God teaches in Scripture that the human race is one. As Paul preached to the Athenian philosophers, "From one man God made every nation of the human race, that they should inhabit the whole earth" (Acts 17:26). It is within this greater context of unity that humanity's diversity rightly appears. Human diversity is first mentioned in Genesis 1:27, with the creation of the one human race: "So God created the human race in his own image . . . male and female he made them." The text's singular term, "human race," is characterized as diverse in gender: male and female. Diversity is immediately advanced in the cultural mandate of Genesis 1:28: "Be fruitful, increase in number, fill the earth and subdue it." This great command calls explicitly for the scattering of the race, a theme that recurs in Genesis, implicitly calling for cultural diversity.
Later, after naming Noah's three sons, Genesis recounts how "from them came the people who were scattered over the earth" (9:19).
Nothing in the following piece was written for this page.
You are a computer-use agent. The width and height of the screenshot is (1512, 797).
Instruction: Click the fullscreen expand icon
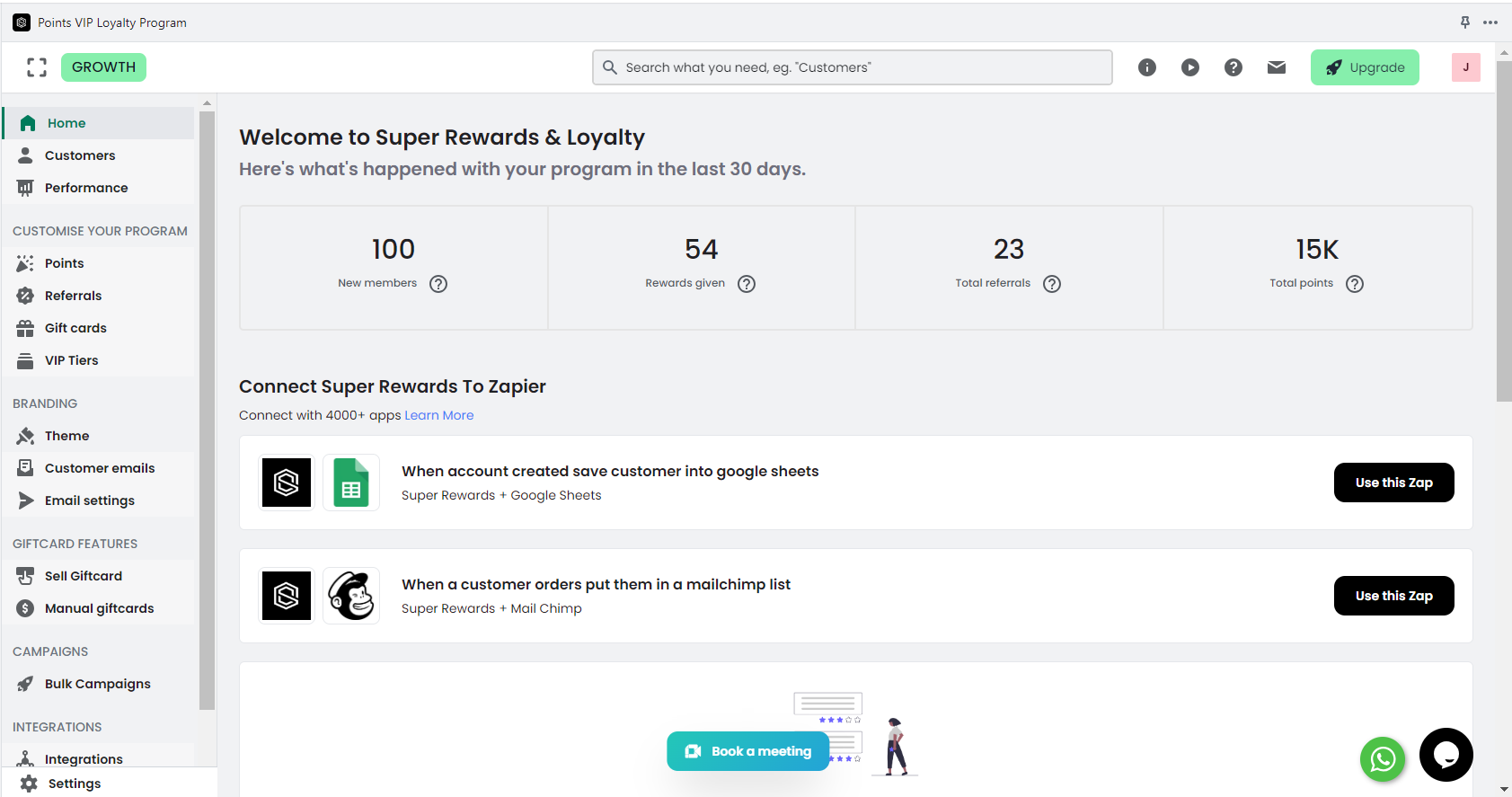37,67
This reference to "scattering" hints at the dual nature of cultural diversity in Scripture. On the one hand, cultural diversity is a proper expression of the cultural mandate: by scattering and filling the earth, humanity subdues it piece by piece. On the other hand, it is an expression of the curse enacted at Babel in response to humanity's monocultural attempt to live in defiance of God: ". . . as one people speaking one language they have begun to do this. . . . Come, let us go down and confuse their language. . . . So the Lord scattered them over the earth" (11:6‑8).
It is precisely these dispersed and alienated peoples that God calls to faith and repentance through the gospel's ministry of reconciliation. God chose one person, Abraham, to be a blessing to the world. As God promised him, "all the peoples on earth will be blessed through you" (Genesis 12:3). Such blessedness does not terminate the diversity of the peoples. That was the mistake of the Judaizers, who sought to convert Gentiles into Jews before they could be received into the church as Christians. Rather, the blessedness of reconciliation affirms the potential validity of a multitude of cultural expression.
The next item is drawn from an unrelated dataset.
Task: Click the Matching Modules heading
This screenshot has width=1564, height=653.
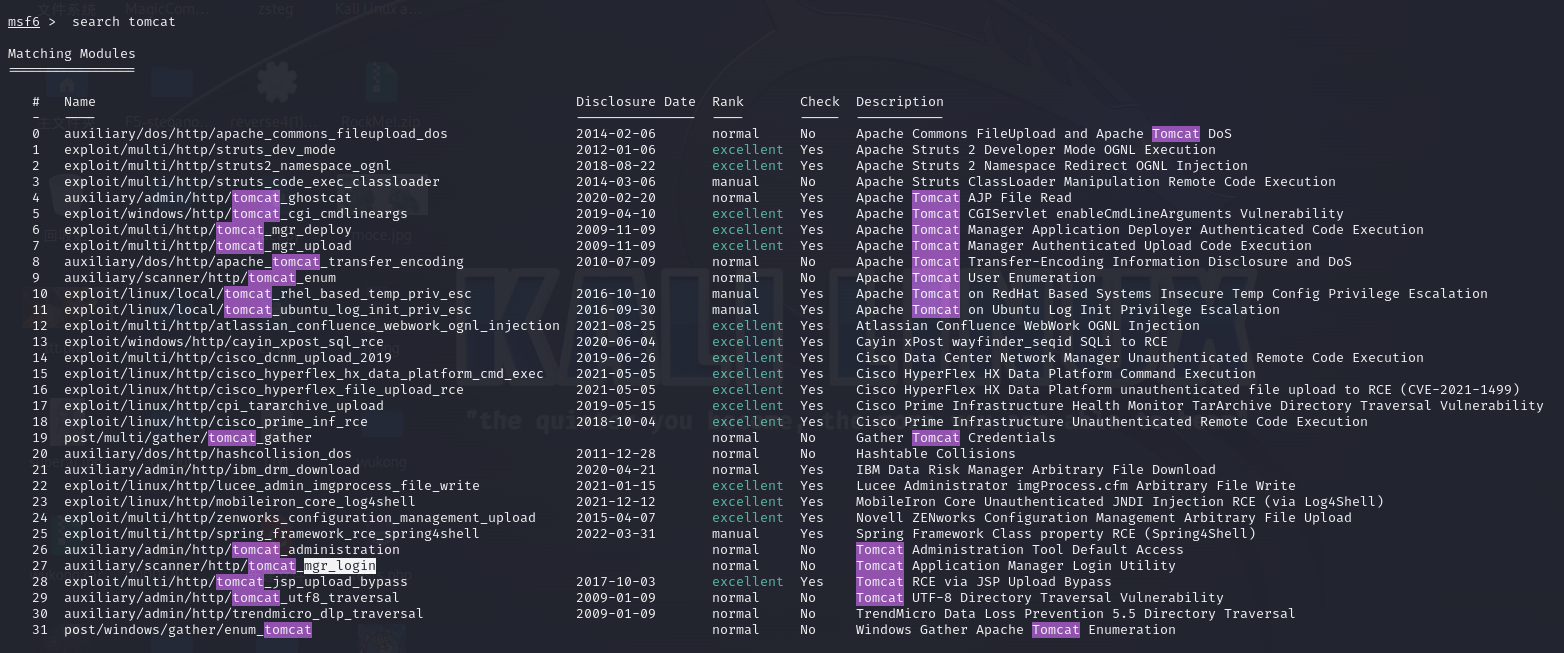Action: click(x=71, y=54)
As people from various ethnicities come to faith in Jesus Christ, he reconciles them to God the Father and therefore to each other. Thus, the Universal Church has an inherent and God‑given diversity. As Paul wrote to the divisive Christians at Corinth, "The body is a unit, though it is made up of many parts . . . so it is with Christ" (1 Corinthians 12:12). Paul himself experienced a rich and blessed diversity in the church of Syrian Antioch, where for the first time Jewish and Gentile Christians worshiped God together on equal footing (Acts 11:19‑26). John the beloved similarly witnessed a glimpse of diversity in heaven as he viewed “a great multitude that no one could number, from every nation, from all tribes and peoples and languages, standing before the throne and before the Lamb, clothed in white robes, with palm branches in their hands, and crying out with a loud voice, ‘Salvation belongs to our God who sits on the throne, and to the Lamb!’” (Rev. 7:9)
As it is in heaven, so let it be on earth.